__What the exercise asks__. Rewrite the lines from the one containing "Viewport: 332px width, 202px" through the end of the material, requests included, with every coordinate in the answers multiplied by 0.2 and rounded to the nearest whole number, halves rounded up. Give only those lines, and leave out the pictures.

■ ■ ■

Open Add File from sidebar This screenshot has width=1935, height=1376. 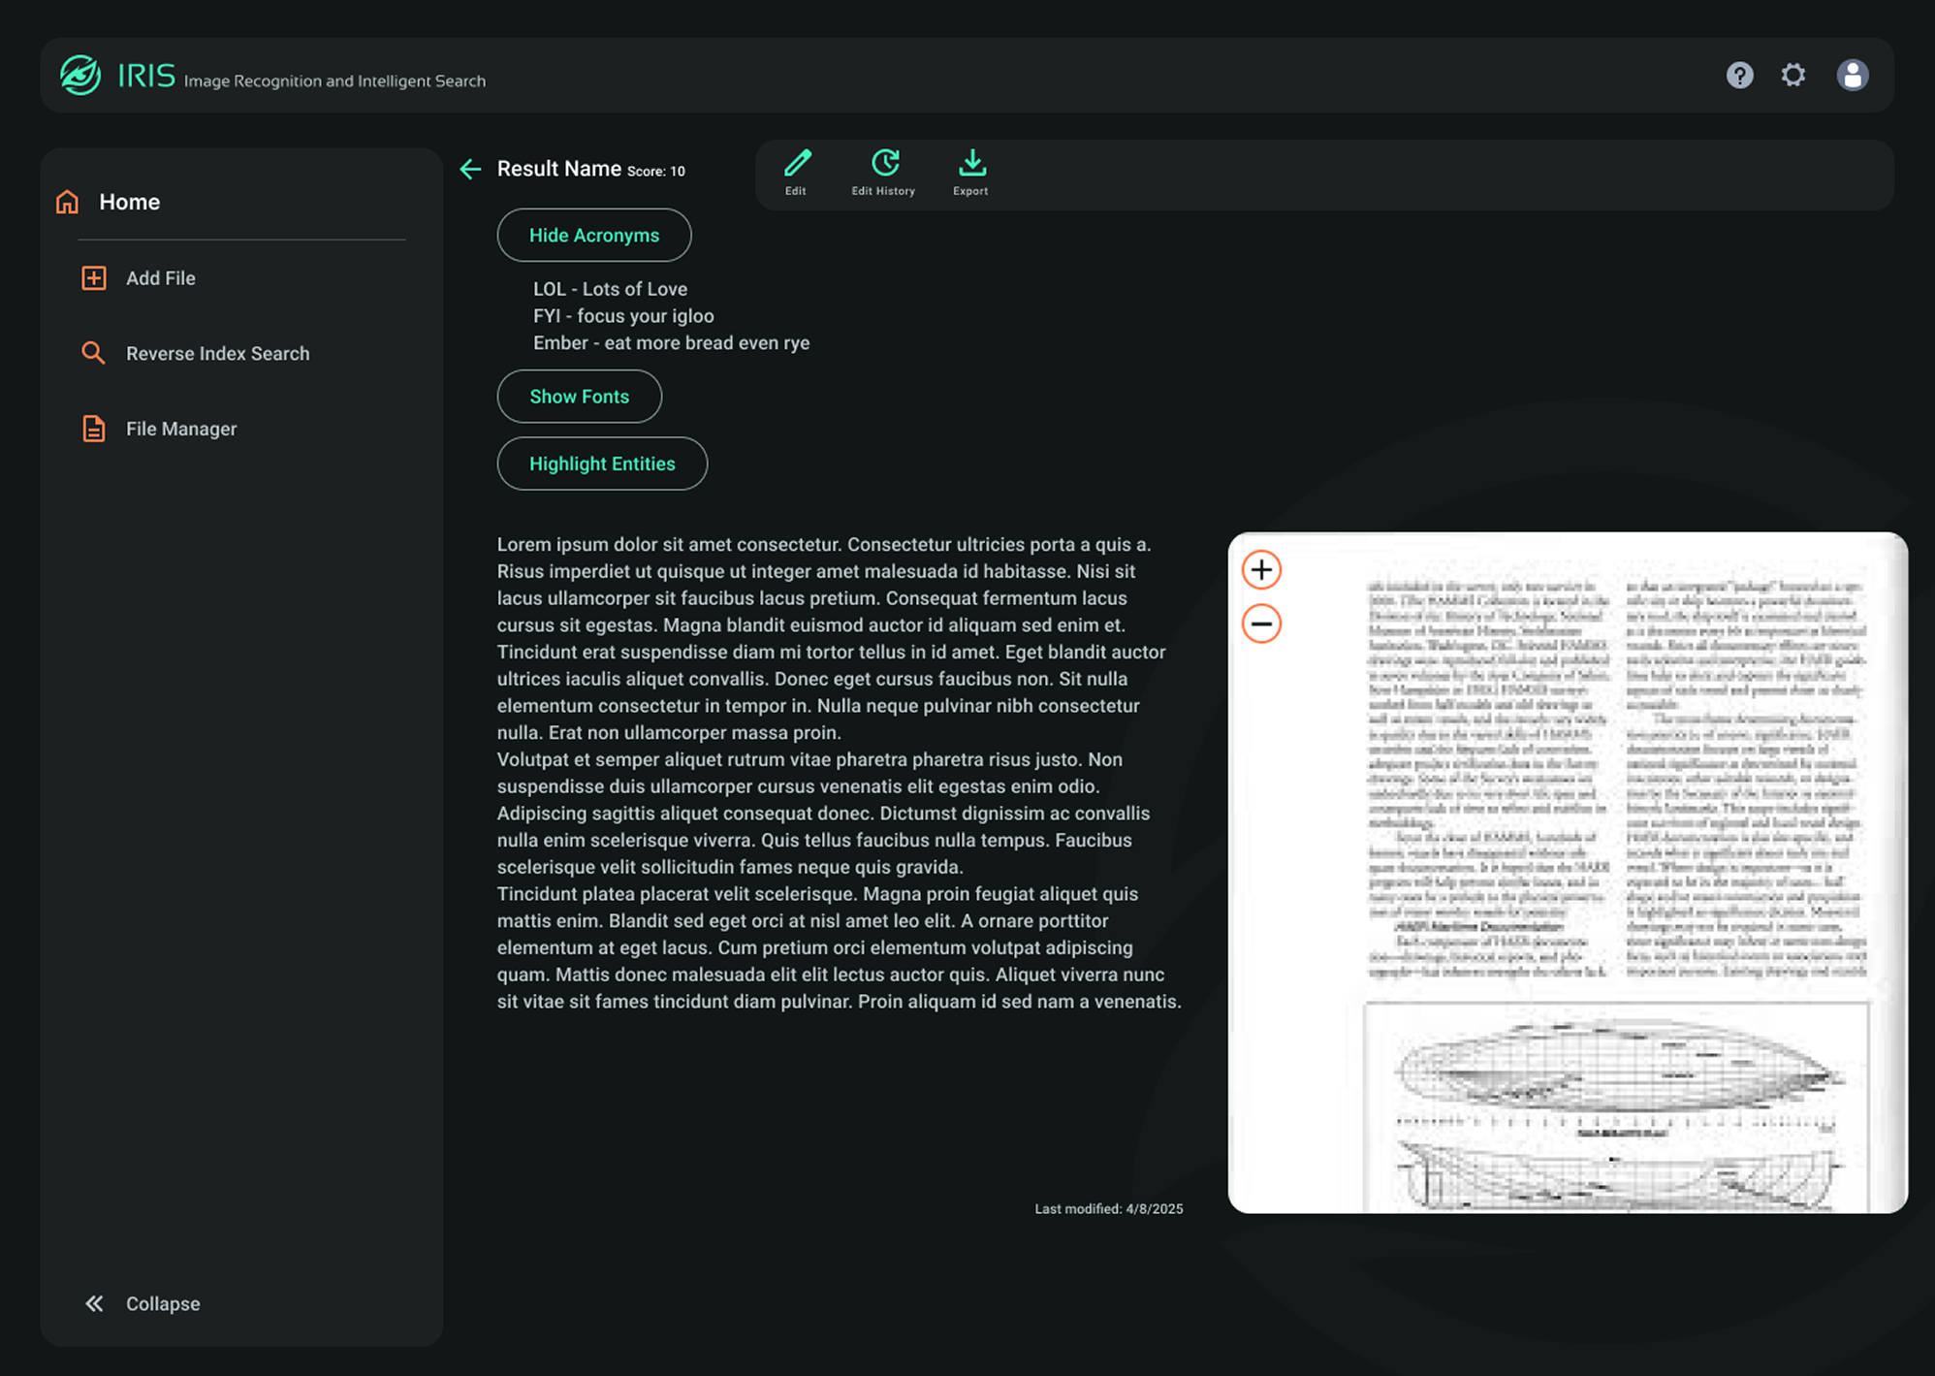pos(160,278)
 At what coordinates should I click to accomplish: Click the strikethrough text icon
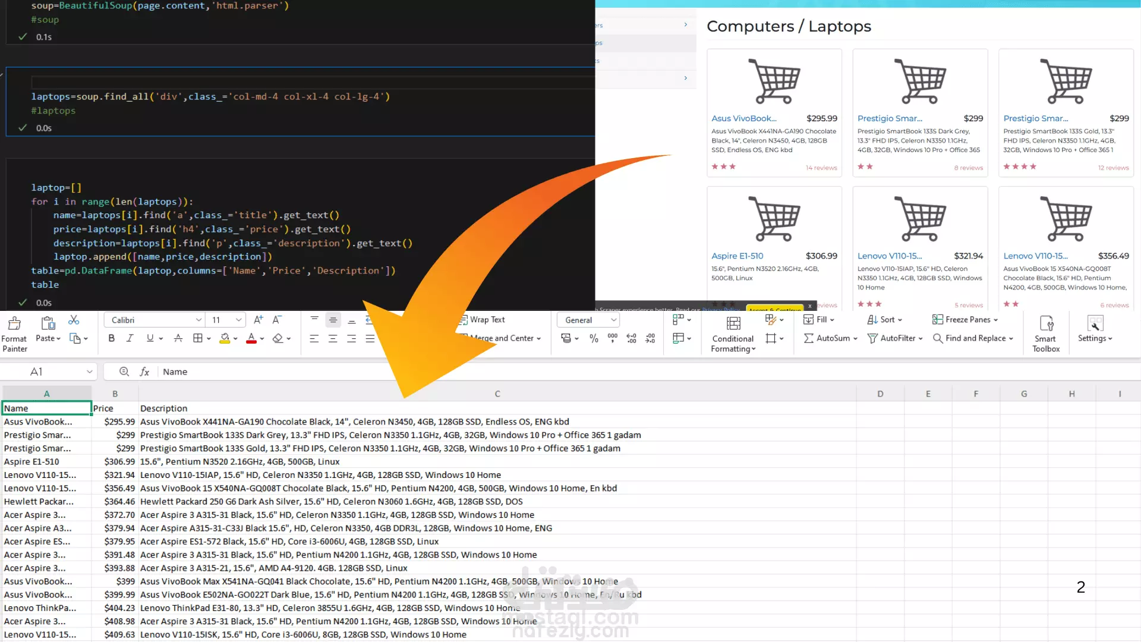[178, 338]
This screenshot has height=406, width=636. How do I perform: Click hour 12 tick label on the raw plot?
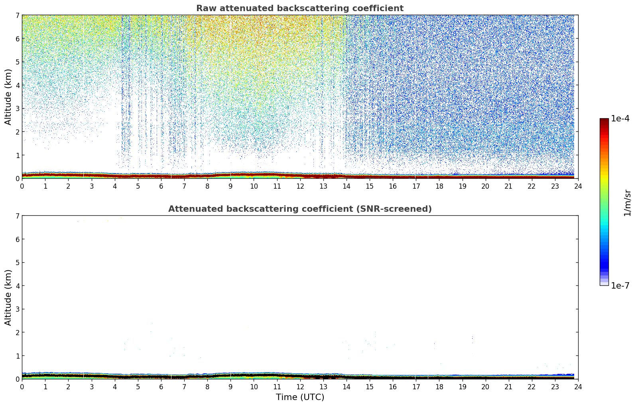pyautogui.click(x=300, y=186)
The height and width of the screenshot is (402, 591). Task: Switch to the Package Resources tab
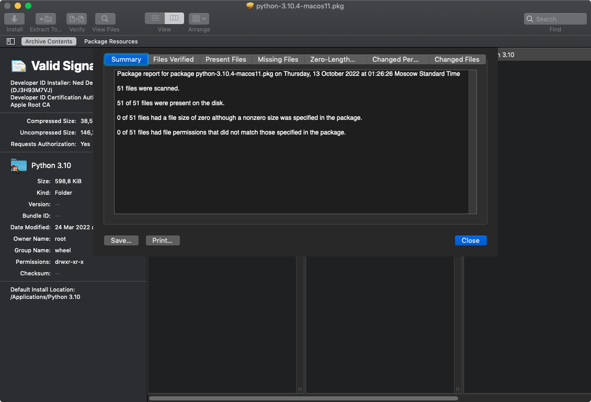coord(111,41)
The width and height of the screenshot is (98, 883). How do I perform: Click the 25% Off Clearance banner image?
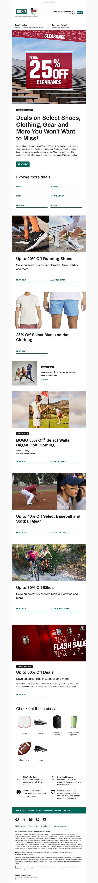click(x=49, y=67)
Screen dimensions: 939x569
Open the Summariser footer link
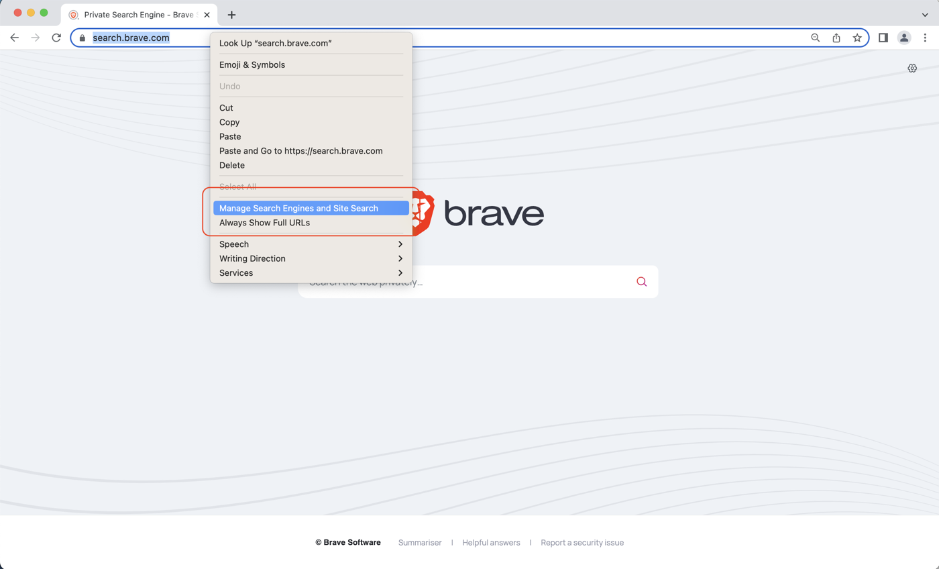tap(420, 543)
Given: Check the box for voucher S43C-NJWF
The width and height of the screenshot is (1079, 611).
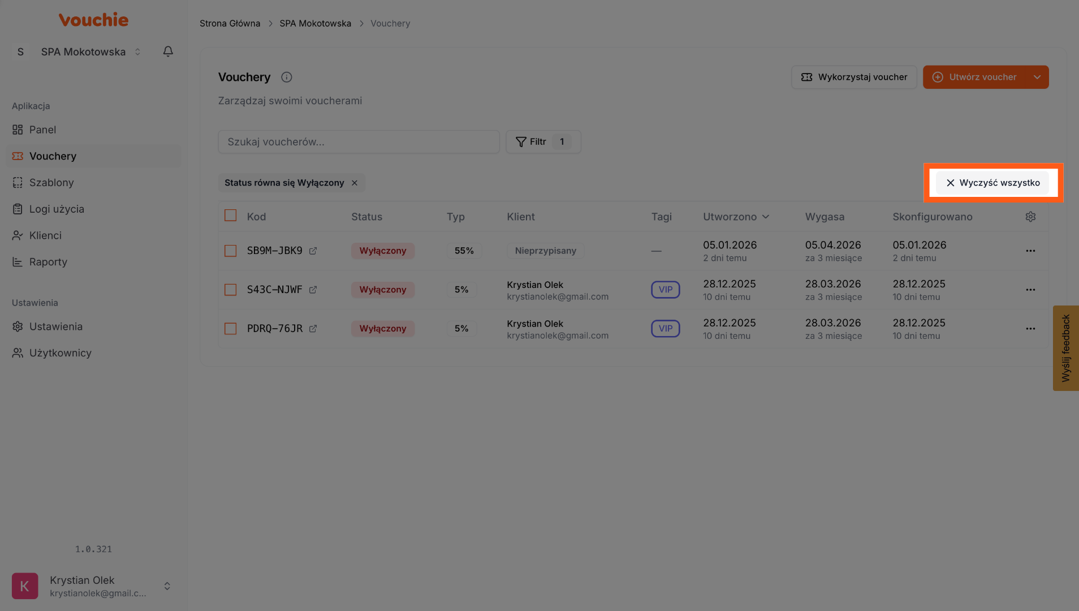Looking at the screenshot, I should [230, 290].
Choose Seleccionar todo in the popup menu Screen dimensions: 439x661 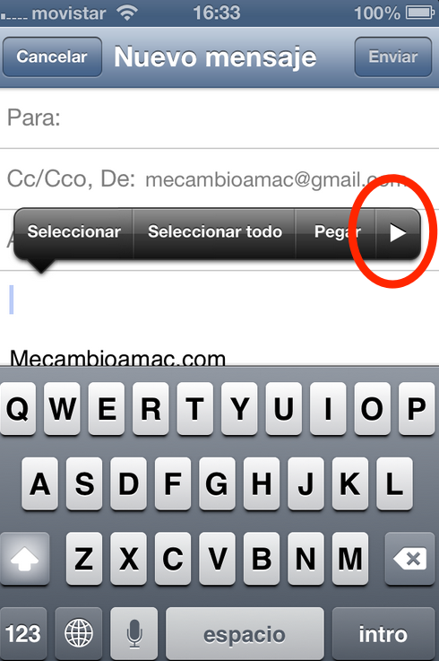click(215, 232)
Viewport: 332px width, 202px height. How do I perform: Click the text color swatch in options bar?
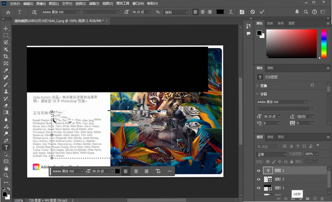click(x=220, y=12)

■ ■ ■

__Answer below__.
Viewport: 332px width, 202px height. How do I perform: Click the text color swatch in options bar?
click(x=44, y=2)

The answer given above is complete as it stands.